Civil works (building of service roads, pathways and installation of utilities) on the hotel, planned to sleep up to 300 guests, were due to be completed before the local building industry closed mid-December for a month, a traditional year-end holiday.
But this early preparatory phase of construction wasn’t completed by deadline date, as work was totally stopped.
South African World Cup officials asked Zimbabwe to supply 2 000 hotel rooms to cater for a projected overspill and accommodation shortage in South Africa during, immediately before and after the premier football event.
A spokesman for the builders said, following the “informal dollarisation” of Zimbabwe’s economy, suppliers were demanding payment for inputs either in local cash: almost impossible to adequately source, or in scarce United States dollars.
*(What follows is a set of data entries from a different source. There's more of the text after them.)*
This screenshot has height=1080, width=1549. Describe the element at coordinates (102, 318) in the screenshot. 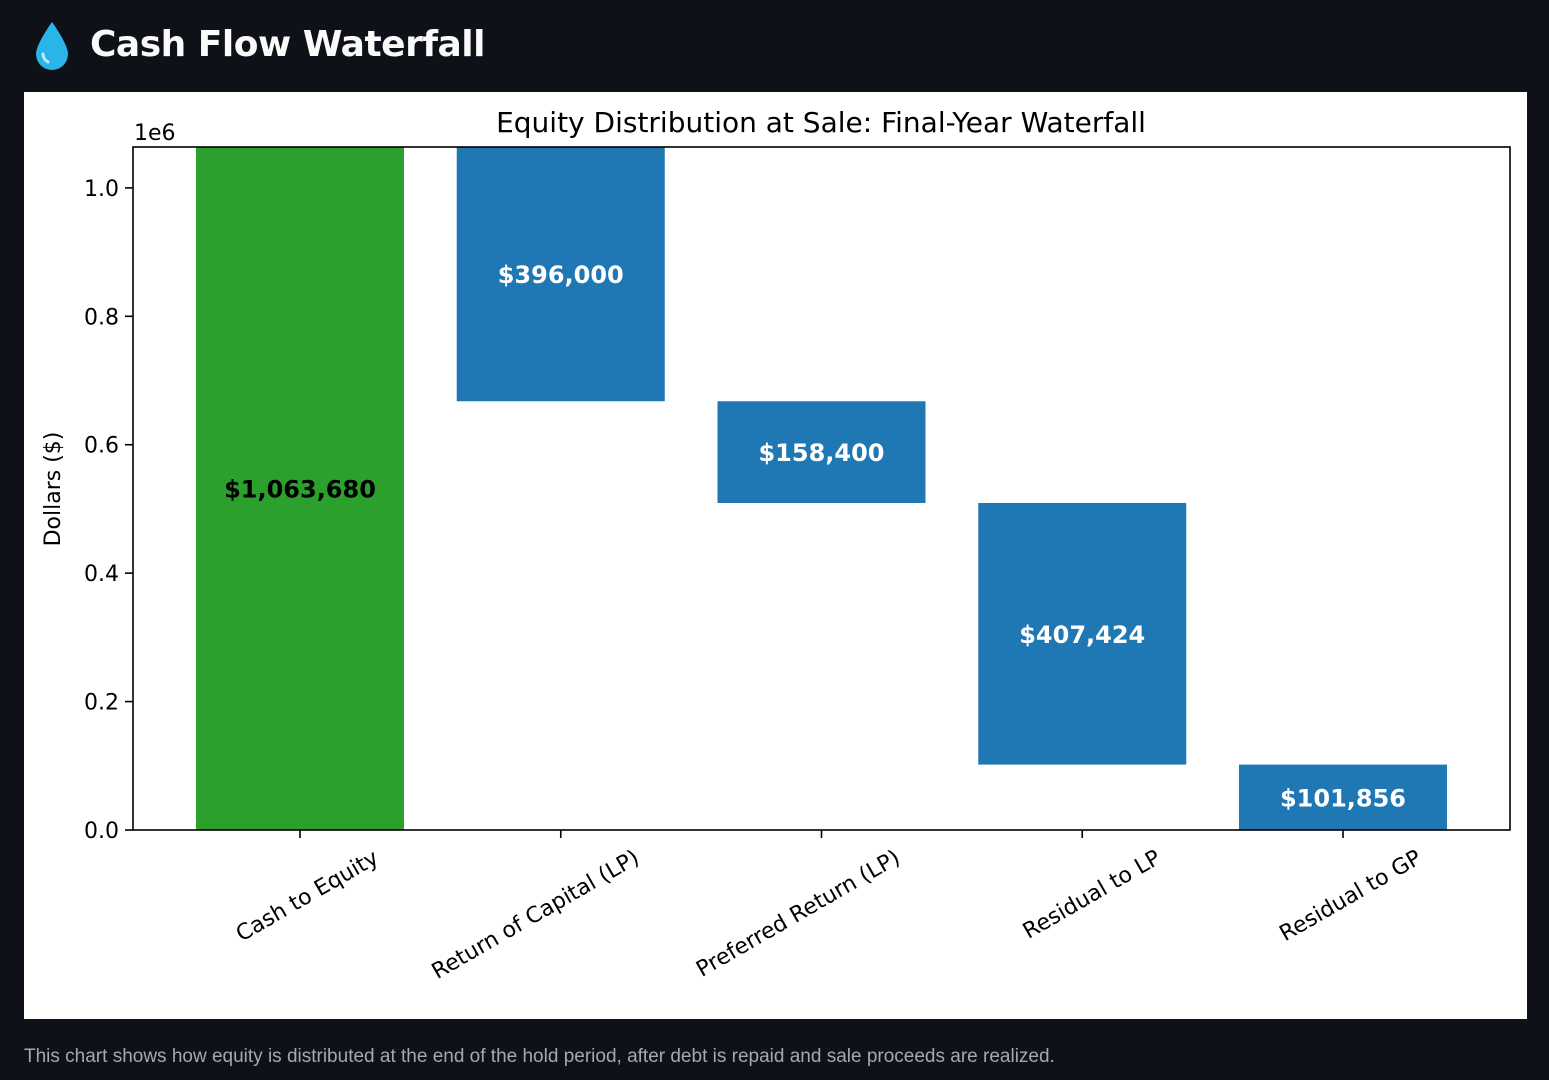

I see `y-tick-label: 0.8` at that location.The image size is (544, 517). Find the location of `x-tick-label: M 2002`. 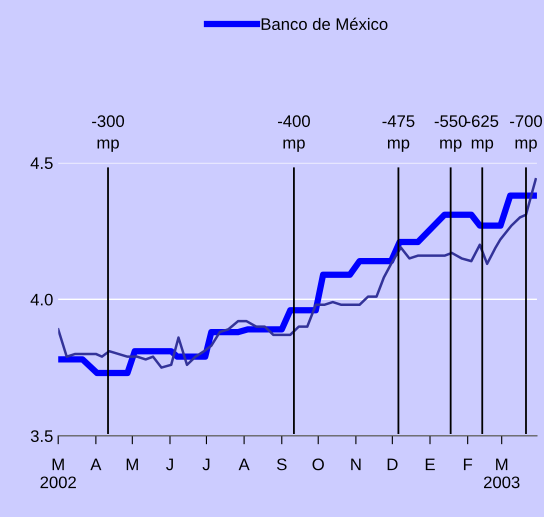

x-tick-label: M 2002 is located at coordinates (58, 473).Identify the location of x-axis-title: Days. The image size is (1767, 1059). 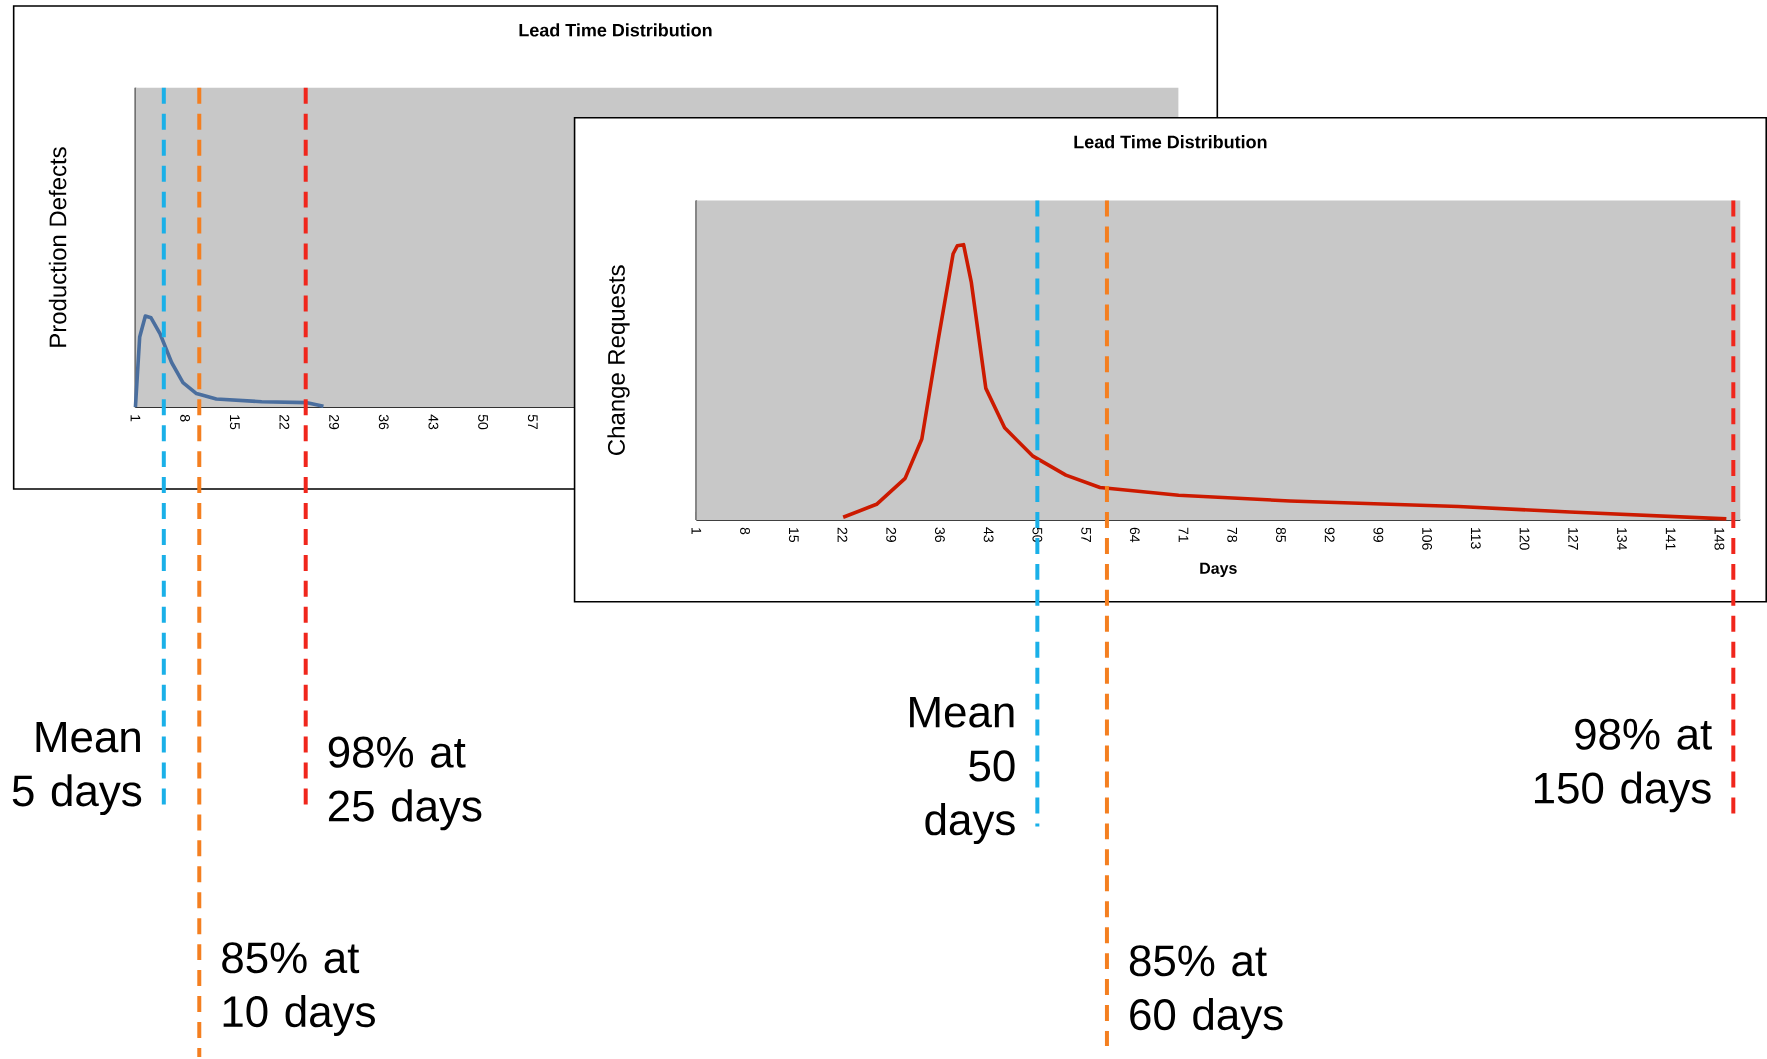
(1218, 570).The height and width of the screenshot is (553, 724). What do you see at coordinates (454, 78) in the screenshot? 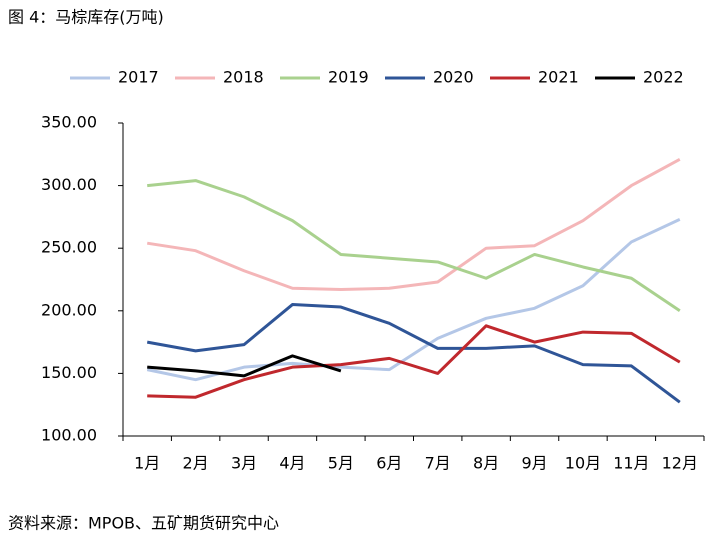
I see `legend-label: 2020` at bounding box center [454, 78].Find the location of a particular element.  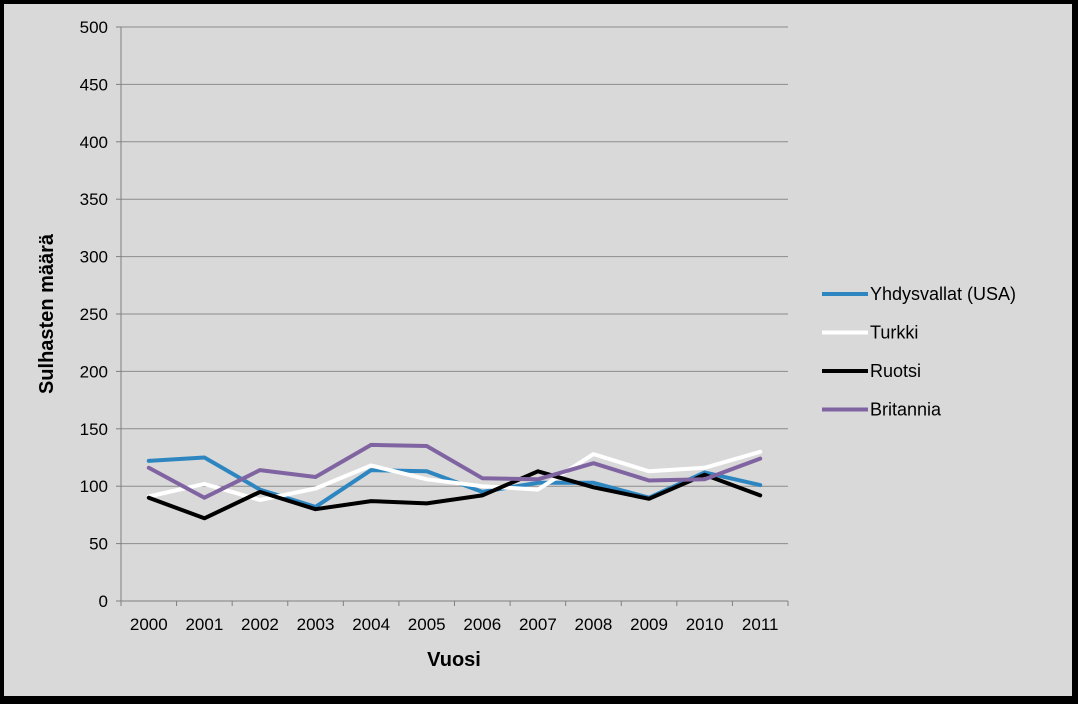

x-tick-label-2002: 2002 is located at coordinates (260, 624).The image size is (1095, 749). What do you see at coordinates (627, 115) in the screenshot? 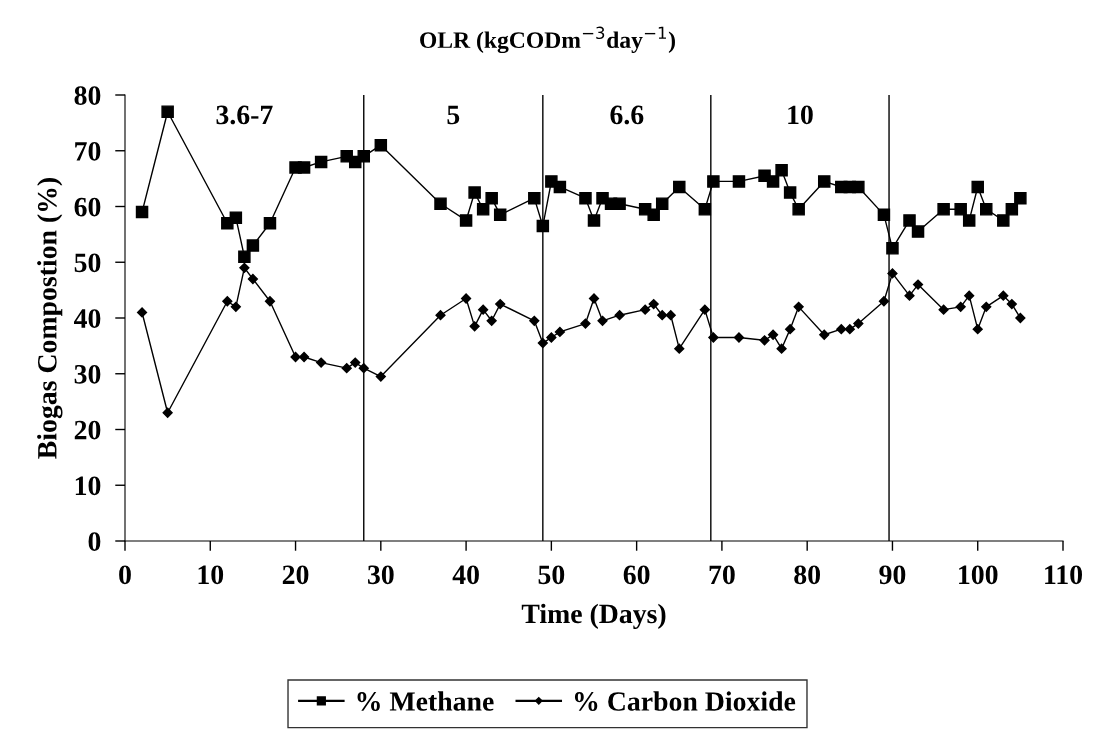
I see `annotation: 6.6` at bounding box center [627, 115].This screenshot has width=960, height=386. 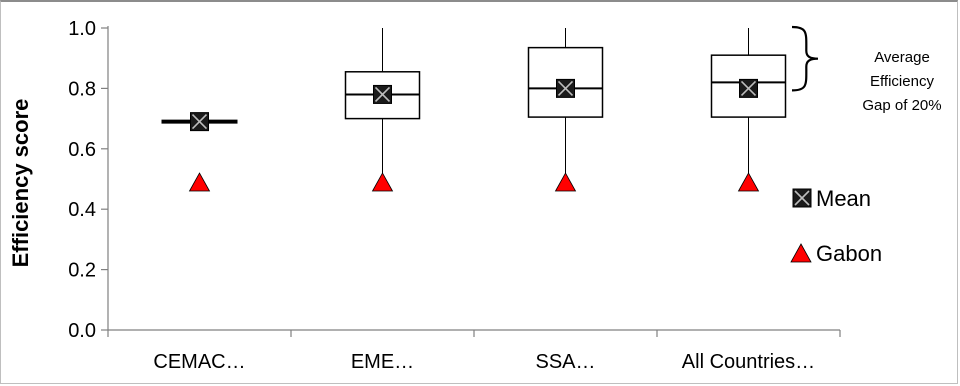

“The economy has virtually dollarised and very little can be bought in Zimbabwe dollars, particularly if it is not cash. This is a fundamental issue to be resolved and agreed upon for the project to successfully proceed,” said Costain’s spokesman.
Meanwhile in Harare, RTG operations chief, Lewis Chasakara, said early closing of the site was disappointing but the hotel group was confident of getting the project back on schedule. He said RTG fully intended to open in good time to benefit from World Cup spill-over demand for rooms.
When complete, the new hotel is expected to cost the equivalent of US$12 million.Â NSSA’s pension fund will finance and own the structure.